田母神前航空幕僚長の身勝手な言い分を掲載した、「週刊現代」が店頭から消える勢いだそうである。また、彼の意見を支持する日本人の声もかなり高いことも事実である。
田母神の文章は、中国侵略を中心に誤解と強引な解釈によって成り立っている。事実誤認から導き出された結論が、日本は侵略していないとする身勝手な内容である。誰も自国を悪者にはしたくはない。そうした国民の意識につきこんだ、日本は侵略国家でない理論である。
この男の主張がかなり自衛隊内部で広がりをもっていることも今回確認された。

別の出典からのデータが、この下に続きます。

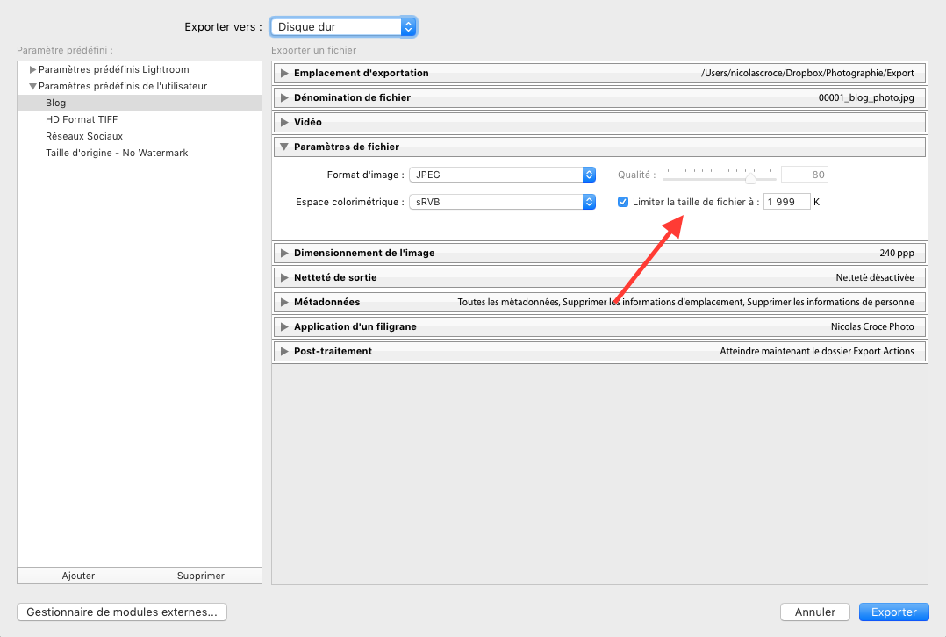Expand Application d'un filigrane section
This screenshot has width=946, height=637.
click(x=284, y=327)
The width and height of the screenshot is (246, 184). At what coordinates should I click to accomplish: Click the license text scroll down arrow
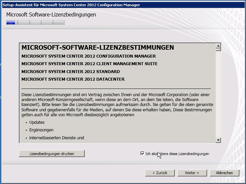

反米右翼と言われる、国粋主義者の台頭である。皇国史観を脅かされるのを嫌っているのではないか。
田母神の主張は、かなりある面では閉塞感のある日本外交の本質をついている。主張の中には、アメリカ依存からの脱却を強く主張している。自衛隊の武器調達が、アメリカ軍事産業に牛耳られている実態も告発している。
だから核武装してでも日本は独立せよというのである。抑止力を言っているのであろう。決して使うことがないというのであろう。武器は殺傷能力が高いほど抑止力がある。それならば、アメリカがいちばん平和であるはずである。
アメリカは、第2次世界大戦以後世界で起きる紛争のすべて気関与している。抑止力は恫喝にしかなっていない。核については何よりも、その存在そのもの非人道性を日本は、世界に訴える立場にある。
アメリカ従属の閉塞した日本外交を打開したいなら、アメリカに追従する政策をひとつづつ見直すことが基本である。
こうした田母神の言い分が変な形とはいえ支持をうける日本の現状にこそ問題がる。日本国憲法を評価してこなかった連中の台頭である。日本は怖ろしい方向へ向かっているのではないか。